Task item » Two lines below mark the span: the one containing "Given: Remove Samantha" and the one containing "Toggle the second gear rating under Title Tag". Set down both, plus every line between, exactly as they stand, and nothing else.

Data provided »
━━━━━━

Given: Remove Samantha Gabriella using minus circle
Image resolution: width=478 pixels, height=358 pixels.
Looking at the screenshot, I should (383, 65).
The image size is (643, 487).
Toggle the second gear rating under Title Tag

━━━━━━

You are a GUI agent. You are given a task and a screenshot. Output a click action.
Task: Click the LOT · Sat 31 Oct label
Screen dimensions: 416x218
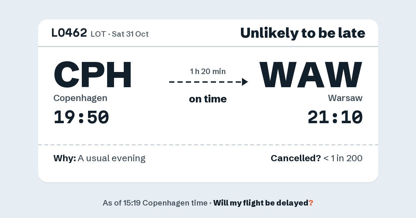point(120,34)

━━━━━━

Answer »
Given: Remove Samantha Gabriella using minus circle
Image resolution: width=478 pixels, height=358 pixels.
Looking at the screenshot, I should (383, 65).
The image size is (643, 487).
Toggle the second gear rating under Title Tag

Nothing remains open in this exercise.